Name Alexandre Hazemann
Lives in Pontarlier, a town in eastern France near the border with Switzerland
Claim to fame Mr. Hazemann won the 2023 F.P. Journe Young Talent Competition, an annual contest organized by the brand to help students and recent graduates establish themselves in independent watchmaking.
The origins Mr. Hazemann’s timepiece is what the industry calls a school watch, which he made during his seventh and final year at the prestigious watchmaking program of Lycée Edgar Faure in Morteau, France. Actually, Mr. Hazemann and a classmate, Victor Monnin, worked together on their watches and submitted both of them, but a contest representative said there could be only one winner. “We have always been friends,” Mr. Hazemann said. “With the years spent studying together, we understood that teamwork is an essential strength.”
The watch The AH.02 Signature, a 42-millimeter timepiece with a stainless steel case, chimes as the hours pass and has a jump hour complication. (The hour hand jumps to the next numeral on the dial rather than moving smoothly.) It took a total of about 1,200 hours to make. “The school only requires a functional prototype movement, not a watch that is wearable and capable of appealing to a collectors’ market,” he said. “But this project meant a lot to us, and we wanted to end our seven years of study in the most beautiful way” — so both Mr. Hazemann’s and Mr. Monnin’s watches had custom-made straps from the French leather brand Jean Rousseau and dials covered with sapphire crystals by Sébal, a specialist in Switzerland.

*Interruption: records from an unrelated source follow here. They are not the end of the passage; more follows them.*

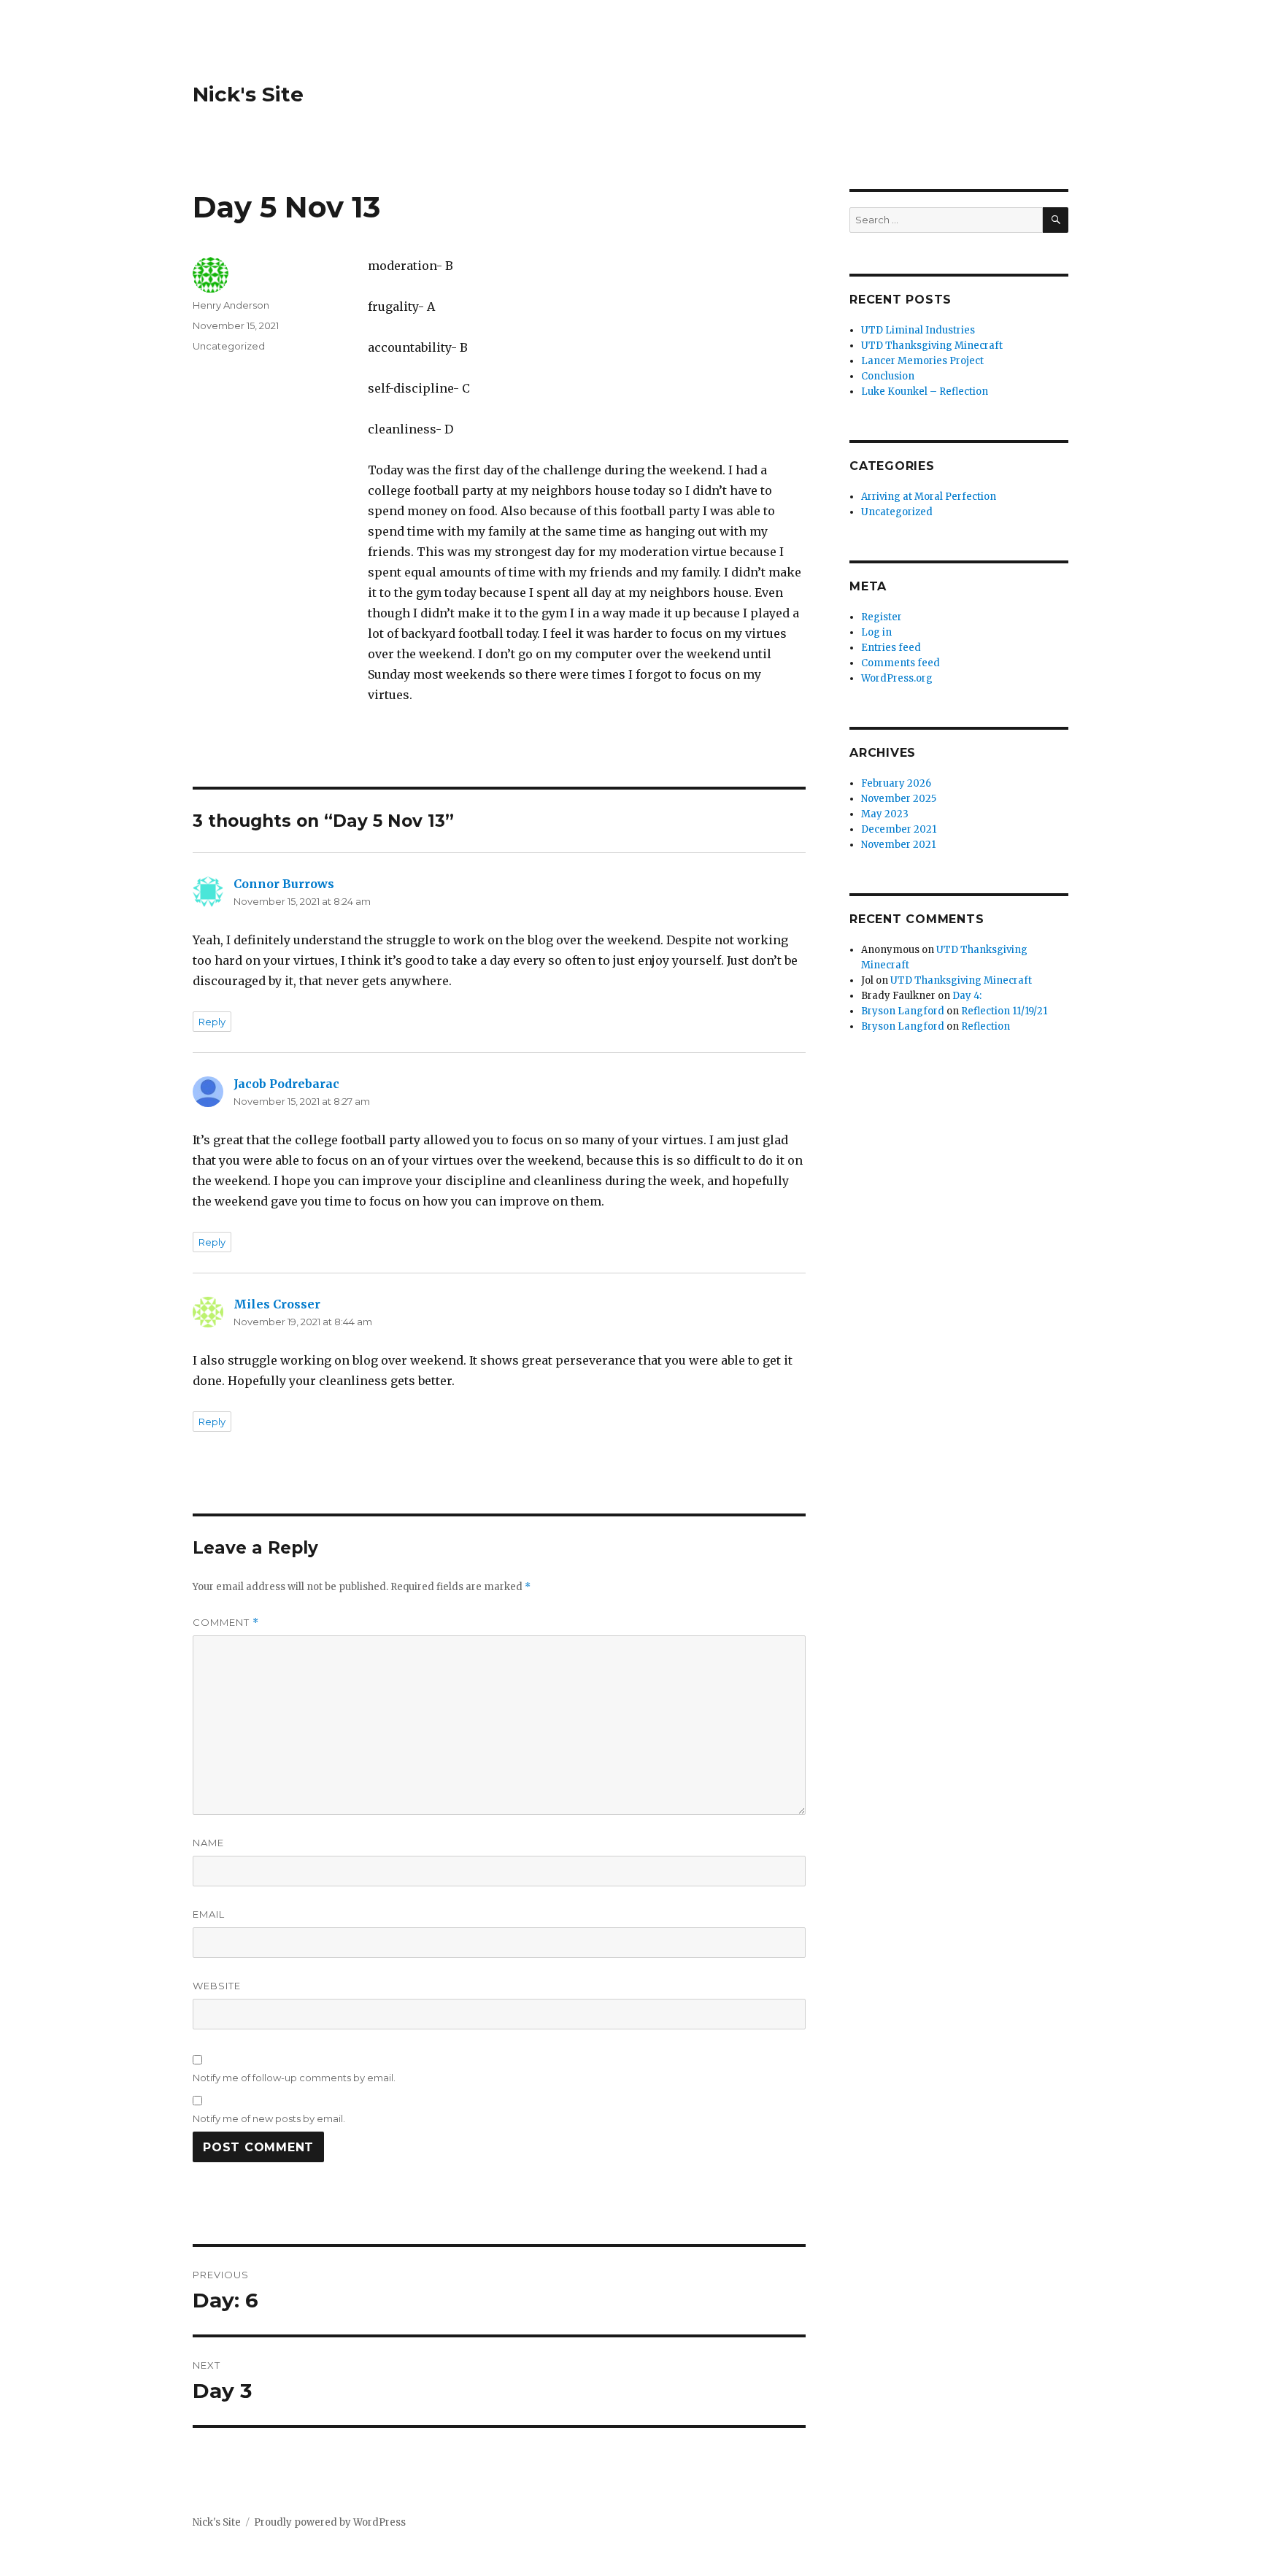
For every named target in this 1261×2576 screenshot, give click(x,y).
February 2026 (896, 783)
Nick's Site (248, 94)
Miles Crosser (277, 1304)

His method “Our strength was organization, and we pushed it to the limit with daily schedules and briefings at 6 a.m.,” Mr. Hazemann said, explaining that the men shared an apartment near the school during their final three years of study.
His interest in timepieces His father, a precision mechanic in a watch factory in the Val-de-Travers area of Switzerland, introduced him to the field. In more recent years, Mr. Hazemann said, he has been influenced by the independent watchmakers François-Paul Journe, Rexhep Rexhepi, and Maximilian Büsser, founder of MB&F.
A typical day After an early run, he heads to Le Locle, Switzerland, where he is enrolled in a three-year program at the Centre de Formation Professionnelle Neuchâtelois. Each week, he spends two days in courses on watch construction and three days at a prototype workshop in Val-de-Travers with the French watchmaker Emmanuel Bouchet. “This training is geared towards watch construction and 3-D design,” Mr. Hazemann said. “By the end of the course, I’ll be as complete a watchmaker as possible.”
About the prize Mr. Hazemann received 20,000 Swiss francs, or $22,330. He said he planned to acquire several machines for watchmaking, including a Sixis milling machine, used for the precision machining of small watch parts; a Hauser M1 pointing machine, which punches holes in watch parts; and a pivoting lathe and a rounding lathe, which are used to make final adjustments to sprockets and axles. “I must enrich my watchmaking tools as well as increase my experience and maturity,” he said.
However, Andreas Strehler, an independent watchmaker in Switzerland and a member of the contest jury, noted in an email that Mr. Hazemann’s winning watch didn’t “look like a student’s work. It already looks like a commercial watch.”
And, next… “My goal is still to learn as much as I can and gain enough experience so that once I feel ready, I can launch myself as an independent watchmaker.”